Source extract =>
SOUTHINGTON - The Town Council is planning a community conversation about tolerance after controversy caused by a racist video posted by a student in December.
At the start of Monday’s meeting, the council rose as one as council Chairman Chris Palmieri read a proclamation stating that the council opposes racism and that the video isn’t what the community is about.
“To me, it’s clear that we’re a community that’s inclusive of all of our residents,” said Palmieri. “I know we are certainly on the right track.”
Councilor Victoria Triano, who is also a local pastor and a member of many interfaith organizations, said she aims to spearhead the community conversation initiative, which she said would meet more than once. She is also working with Superintendent of Schools Tim Connellan, Board of Education Chairman Brian Goralski and other groups.
“Our focus will be to make a good town a better town,” she said.
Triano said she was in Italy when she received a call and emails from Town Manager Mark Sciota about the incident in which a 17-year-old student posted a video on social media threatening black students. He was charged with breach of peace and his case was then sealed.
“We were all very troubled by it,” said Triano. “I felt it was very powerful Monday when Chris read his proclamation. It went beyond politics. We are all united on this issue.”
The council also recognized an “unsung hero” at Monday’s meeting, commending David Baillargeon, a mechanic and electrician at the Water Pollution Control Facility, for “exceeding expectations.”

Dataset excerpts =>

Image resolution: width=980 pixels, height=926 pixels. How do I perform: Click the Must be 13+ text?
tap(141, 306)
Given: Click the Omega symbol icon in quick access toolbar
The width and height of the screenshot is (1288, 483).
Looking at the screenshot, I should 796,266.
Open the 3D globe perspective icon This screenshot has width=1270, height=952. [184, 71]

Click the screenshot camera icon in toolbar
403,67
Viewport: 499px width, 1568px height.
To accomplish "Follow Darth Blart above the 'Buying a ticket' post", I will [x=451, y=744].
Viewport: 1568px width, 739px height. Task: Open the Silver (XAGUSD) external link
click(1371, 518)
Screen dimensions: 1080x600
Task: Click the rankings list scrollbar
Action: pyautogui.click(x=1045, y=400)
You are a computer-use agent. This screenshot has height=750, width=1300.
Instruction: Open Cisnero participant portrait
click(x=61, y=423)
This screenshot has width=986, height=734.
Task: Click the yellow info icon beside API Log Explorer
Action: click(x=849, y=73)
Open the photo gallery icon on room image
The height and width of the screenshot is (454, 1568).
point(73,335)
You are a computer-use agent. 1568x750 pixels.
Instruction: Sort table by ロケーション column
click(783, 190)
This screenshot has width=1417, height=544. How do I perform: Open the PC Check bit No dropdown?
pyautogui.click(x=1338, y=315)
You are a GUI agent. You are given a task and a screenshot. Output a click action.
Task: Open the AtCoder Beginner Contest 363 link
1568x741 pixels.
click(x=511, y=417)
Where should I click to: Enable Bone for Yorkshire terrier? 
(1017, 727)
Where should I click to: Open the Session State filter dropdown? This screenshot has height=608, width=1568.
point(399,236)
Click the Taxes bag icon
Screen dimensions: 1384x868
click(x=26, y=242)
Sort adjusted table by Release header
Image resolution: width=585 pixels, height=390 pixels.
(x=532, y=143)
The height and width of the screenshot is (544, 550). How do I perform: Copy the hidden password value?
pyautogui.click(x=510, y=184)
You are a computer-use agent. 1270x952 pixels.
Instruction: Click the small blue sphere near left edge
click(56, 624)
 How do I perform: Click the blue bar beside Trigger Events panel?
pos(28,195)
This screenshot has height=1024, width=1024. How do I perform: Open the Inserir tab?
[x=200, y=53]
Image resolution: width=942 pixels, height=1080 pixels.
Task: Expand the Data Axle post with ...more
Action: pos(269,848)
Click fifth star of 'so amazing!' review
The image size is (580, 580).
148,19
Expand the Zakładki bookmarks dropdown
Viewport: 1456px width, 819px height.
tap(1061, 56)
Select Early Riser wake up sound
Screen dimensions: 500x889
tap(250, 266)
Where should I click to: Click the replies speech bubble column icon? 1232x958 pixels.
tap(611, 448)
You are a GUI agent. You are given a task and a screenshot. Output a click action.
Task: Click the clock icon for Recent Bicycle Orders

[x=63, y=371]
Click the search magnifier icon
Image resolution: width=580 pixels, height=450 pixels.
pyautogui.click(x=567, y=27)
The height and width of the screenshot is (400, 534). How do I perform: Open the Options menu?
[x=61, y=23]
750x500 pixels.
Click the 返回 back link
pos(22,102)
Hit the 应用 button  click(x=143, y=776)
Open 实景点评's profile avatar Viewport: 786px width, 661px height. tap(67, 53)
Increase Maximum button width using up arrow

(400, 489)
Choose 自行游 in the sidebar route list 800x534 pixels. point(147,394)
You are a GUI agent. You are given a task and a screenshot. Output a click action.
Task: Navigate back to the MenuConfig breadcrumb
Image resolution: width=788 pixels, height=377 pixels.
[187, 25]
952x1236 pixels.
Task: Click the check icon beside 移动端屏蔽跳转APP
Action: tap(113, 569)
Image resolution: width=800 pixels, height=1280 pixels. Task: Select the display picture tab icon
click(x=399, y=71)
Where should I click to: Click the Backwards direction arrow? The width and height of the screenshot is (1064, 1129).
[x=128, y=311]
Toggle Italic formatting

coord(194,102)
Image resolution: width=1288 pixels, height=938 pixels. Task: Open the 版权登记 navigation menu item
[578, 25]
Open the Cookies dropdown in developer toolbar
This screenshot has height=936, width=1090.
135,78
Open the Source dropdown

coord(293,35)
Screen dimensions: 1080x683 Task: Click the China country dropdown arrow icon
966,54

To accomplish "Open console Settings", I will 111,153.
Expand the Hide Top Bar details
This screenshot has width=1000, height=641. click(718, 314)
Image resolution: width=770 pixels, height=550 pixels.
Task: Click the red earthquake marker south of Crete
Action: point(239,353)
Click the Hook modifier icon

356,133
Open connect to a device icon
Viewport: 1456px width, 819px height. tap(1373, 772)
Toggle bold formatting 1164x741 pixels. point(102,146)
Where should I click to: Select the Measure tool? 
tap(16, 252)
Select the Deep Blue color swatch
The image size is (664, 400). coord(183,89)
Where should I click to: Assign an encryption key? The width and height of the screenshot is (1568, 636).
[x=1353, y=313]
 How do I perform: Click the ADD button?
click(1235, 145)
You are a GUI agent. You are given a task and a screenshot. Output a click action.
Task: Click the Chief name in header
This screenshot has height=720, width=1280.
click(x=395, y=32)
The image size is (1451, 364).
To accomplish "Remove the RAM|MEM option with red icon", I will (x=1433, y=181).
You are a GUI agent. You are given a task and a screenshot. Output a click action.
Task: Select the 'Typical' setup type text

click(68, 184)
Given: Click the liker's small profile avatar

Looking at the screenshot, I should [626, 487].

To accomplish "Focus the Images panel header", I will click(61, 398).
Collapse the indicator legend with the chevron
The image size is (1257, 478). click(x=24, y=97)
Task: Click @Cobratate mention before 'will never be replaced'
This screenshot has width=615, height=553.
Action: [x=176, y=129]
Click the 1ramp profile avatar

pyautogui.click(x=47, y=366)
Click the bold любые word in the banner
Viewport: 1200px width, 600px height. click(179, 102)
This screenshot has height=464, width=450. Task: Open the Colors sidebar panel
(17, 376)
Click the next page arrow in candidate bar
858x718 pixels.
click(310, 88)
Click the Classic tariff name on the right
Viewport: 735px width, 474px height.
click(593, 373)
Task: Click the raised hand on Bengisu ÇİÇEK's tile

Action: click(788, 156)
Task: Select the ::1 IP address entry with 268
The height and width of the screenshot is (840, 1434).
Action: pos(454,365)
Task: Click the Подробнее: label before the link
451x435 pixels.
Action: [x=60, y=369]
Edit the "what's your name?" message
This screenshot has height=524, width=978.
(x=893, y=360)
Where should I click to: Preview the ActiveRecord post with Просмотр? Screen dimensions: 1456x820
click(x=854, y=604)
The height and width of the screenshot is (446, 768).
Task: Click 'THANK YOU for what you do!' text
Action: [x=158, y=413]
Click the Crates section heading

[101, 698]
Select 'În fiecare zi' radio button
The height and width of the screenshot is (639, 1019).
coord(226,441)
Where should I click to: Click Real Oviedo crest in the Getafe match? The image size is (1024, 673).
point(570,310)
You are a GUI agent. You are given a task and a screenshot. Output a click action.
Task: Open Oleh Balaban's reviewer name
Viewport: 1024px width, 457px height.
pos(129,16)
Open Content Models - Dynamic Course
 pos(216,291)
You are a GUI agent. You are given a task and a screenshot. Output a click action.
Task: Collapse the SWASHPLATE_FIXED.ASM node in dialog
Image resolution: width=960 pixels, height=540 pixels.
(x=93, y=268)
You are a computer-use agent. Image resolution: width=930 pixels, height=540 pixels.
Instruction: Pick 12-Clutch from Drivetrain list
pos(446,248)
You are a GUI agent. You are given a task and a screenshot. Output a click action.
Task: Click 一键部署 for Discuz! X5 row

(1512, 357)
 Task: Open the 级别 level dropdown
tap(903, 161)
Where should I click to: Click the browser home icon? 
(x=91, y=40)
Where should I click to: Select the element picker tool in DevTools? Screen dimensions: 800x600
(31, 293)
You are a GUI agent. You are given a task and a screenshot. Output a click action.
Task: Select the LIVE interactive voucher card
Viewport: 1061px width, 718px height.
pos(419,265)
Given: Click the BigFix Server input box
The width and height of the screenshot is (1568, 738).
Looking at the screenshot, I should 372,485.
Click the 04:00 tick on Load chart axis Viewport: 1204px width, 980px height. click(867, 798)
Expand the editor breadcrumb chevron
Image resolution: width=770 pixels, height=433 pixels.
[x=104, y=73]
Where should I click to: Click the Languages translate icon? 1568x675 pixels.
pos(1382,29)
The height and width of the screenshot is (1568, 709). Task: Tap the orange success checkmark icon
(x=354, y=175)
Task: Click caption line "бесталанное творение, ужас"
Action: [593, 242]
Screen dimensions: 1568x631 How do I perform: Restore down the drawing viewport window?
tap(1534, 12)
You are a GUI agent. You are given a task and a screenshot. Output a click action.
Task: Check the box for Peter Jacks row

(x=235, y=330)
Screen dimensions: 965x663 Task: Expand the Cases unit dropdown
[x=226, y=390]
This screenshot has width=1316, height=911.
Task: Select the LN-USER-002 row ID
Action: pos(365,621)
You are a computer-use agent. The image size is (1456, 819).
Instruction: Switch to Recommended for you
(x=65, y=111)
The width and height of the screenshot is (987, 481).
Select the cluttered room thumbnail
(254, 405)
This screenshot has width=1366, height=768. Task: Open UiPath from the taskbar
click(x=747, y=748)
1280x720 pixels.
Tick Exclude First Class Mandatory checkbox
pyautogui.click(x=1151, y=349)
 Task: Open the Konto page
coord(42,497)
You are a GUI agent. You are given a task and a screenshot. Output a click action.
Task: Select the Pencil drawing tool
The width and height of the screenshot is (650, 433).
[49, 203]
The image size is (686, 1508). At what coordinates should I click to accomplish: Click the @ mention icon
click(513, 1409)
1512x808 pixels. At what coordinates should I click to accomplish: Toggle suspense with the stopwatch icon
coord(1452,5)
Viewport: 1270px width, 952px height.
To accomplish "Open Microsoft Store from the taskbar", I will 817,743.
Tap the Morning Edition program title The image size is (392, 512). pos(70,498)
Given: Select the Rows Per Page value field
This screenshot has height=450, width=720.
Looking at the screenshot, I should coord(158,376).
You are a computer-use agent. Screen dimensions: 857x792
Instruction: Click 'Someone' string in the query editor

Stated goal A => In the Southington council article, copy everything from "Triano said she" down to "was then sealed.", putting "Town Administrator" in place of "Town Manager".
Stated goal B =>
Answer these about the Southington council article:
(i) Who read the proclamation at the start of Monday's meeting?
(ii) Where was Triano when she received word of the incident?
(iii) Where does David Baillargeon work as a mechanic and electrician?

Task solution A =>
Triano said she was in Italy when she received a call and emails from Town Administrator Mark Sciota about the incident in which a 17-year-old student posted a video on social media threatening black students. He was charged with breach of peace and his case was then sealed.

Task solution B =>
(i) Council Chairman Chris Palmieri
(ii) Italy
(iii) The Water Pollution Control Facility